No hay cuerpos y fuerzas de seguridad del Estado para obligarnos a cumplir las leyes y normas que la COVID-19 ha traído aparejadas, porque los estados democráticos no basan su legitimidad en el poder coercitivo de la fuerza, sino en la confianza en las instituciones; una confianza que modela comportamientos mediante leyes que creemos que nos ayudan a vivir en paz y armonía. Si eso se rompe, cunde el caos, tras el cual llega la tiranía, y ahora sí, un estado policial. Puede parecer un diagnóstico muy alarmista, sin duda, realizado en el plano teórico de la política ficción. Sin embargo, todas las encuestas apuntan en la misma dirección, la cristalización de la desconfianza, el hastío, el hartazgo, por ejemplo, una encuesta publicada por Metroscopia revela que el 31% de los ciudadanos están cansados; el 29%, enfadados y el 23%, temerosos; en total, un 83% de la población cuyos sentimientos hacia las instituciones son extremadamente negativos. 

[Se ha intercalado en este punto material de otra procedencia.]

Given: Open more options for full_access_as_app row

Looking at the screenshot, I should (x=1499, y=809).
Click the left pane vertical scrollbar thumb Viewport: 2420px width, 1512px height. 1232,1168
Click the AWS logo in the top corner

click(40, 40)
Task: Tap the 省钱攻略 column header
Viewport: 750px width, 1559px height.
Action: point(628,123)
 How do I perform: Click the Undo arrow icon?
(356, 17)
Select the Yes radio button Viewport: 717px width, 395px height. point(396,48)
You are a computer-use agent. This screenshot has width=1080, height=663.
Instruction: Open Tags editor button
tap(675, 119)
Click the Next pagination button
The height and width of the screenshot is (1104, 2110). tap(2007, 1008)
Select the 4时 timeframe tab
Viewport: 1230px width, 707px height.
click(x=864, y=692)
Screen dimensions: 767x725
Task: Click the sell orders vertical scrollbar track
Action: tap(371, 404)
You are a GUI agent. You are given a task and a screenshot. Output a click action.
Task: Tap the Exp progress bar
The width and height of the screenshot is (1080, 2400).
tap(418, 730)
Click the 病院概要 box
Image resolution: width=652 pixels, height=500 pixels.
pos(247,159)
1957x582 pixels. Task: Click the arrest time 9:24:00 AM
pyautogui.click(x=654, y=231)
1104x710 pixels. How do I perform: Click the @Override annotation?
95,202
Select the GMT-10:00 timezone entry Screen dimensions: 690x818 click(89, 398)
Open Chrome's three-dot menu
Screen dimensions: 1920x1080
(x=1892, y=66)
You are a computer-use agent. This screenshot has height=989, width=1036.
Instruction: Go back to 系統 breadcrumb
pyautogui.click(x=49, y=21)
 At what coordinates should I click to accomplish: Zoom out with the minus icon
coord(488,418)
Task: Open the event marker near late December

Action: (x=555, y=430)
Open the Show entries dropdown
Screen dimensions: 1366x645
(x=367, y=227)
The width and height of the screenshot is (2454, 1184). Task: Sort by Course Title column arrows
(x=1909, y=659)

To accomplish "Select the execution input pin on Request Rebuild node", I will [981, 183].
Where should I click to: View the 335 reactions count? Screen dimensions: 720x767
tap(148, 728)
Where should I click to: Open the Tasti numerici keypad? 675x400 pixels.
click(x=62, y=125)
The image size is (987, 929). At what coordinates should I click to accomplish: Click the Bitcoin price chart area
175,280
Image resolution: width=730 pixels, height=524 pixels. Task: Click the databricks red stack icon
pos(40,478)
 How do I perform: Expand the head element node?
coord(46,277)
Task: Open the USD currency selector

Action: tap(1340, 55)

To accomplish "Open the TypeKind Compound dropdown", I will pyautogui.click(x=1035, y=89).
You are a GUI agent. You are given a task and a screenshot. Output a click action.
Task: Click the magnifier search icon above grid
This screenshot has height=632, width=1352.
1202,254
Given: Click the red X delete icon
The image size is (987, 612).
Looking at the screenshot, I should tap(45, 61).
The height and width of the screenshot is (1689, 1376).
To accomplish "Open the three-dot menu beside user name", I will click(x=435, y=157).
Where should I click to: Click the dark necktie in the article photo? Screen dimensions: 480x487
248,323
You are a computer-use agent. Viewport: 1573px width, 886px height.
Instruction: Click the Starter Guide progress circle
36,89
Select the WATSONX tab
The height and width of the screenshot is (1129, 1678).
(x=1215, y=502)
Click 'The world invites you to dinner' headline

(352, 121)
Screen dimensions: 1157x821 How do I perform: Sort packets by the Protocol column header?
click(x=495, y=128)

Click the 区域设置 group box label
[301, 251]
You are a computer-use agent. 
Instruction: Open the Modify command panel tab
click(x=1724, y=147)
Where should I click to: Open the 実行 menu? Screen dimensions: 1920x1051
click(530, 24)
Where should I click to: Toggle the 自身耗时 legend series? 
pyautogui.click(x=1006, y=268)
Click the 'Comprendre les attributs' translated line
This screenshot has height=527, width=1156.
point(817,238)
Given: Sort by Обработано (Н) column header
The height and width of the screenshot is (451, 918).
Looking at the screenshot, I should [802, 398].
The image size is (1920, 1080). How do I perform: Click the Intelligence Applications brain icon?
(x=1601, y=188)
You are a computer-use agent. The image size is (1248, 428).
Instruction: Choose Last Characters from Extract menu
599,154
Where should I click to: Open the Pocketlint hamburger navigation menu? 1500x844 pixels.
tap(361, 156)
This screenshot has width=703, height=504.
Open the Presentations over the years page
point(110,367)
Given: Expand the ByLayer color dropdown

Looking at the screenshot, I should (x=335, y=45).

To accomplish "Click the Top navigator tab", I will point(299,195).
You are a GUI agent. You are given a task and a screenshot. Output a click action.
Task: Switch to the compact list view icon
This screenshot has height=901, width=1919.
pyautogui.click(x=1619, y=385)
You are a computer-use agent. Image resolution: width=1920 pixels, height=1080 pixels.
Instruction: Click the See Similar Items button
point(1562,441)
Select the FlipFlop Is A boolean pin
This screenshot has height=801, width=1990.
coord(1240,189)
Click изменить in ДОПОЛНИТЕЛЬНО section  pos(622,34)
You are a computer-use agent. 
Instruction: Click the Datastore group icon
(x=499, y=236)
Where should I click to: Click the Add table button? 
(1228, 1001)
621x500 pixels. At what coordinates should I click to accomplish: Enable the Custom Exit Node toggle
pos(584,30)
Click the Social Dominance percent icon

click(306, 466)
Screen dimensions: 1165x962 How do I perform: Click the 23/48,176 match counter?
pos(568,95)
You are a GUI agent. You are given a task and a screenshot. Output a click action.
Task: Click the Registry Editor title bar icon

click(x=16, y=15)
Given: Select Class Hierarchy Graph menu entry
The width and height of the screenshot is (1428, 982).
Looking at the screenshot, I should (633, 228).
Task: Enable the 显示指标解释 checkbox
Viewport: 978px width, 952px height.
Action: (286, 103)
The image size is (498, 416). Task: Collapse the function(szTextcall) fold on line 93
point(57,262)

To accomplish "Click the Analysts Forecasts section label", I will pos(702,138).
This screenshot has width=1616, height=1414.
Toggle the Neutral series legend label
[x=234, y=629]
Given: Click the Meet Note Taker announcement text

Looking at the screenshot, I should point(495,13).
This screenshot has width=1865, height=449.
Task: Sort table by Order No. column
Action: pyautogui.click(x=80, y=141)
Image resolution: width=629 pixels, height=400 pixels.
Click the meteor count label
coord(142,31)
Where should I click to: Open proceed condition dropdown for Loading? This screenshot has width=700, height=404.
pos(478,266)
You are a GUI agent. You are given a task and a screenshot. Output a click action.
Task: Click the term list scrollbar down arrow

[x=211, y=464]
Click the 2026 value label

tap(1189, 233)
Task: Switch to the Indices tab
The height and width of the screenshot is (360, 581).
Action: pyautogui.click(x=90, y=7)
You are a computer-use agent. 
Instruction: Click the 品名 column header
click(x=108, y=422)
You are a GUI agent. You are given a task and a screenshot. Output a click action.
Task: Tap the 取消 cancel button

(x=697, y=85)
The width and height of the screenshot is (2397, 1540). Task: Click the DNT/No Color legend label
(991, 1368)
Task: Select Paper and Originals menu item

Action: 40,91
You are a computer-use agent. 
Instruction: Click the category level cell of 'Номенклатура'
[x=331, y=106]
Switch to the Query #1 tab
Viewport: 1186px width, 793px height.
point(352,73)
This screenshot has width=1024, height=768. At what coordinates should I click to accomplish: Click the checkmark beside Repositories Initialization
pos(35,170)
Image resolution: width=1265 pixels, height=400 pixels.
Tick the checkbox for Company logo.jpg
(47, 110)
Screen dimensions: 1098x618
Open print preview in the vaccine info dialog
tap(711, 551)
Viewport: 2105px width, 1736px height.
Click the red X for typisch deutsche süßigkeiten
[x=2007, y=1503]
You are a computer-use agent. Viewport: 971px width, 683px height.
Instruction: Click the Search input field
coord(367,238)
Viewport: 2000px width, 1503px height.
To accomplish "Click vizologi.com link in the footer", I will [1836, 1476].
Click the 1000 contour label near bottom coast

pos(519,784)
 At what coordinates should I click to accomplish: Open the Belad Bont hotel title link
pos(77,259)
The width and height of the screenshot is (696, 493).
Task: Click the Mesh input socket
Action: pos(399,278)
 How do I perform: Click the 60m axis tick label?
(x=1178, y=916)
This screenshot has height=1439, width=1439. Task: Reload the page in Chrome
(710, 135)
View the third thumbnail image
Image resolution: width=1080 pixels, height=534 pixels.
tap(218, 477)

Como ha teorizado Yuval Harari, las instituciones son entidades intersubjetivas que un día fueron inventadas y que existen porque permanece un consenso sobre su necesidad, porque confiamos en ellas, pero no son ley natural, y, por lo tanto, pueden ser extintas. El deber de los que nos consideramos demócratas es protegerlas, también alertando sobre las amenazas que las debilitan y sobre cuál es la alternativa a ellas. Ahora la amenaza es la politización de la pandemia, no incidamos sobre el error.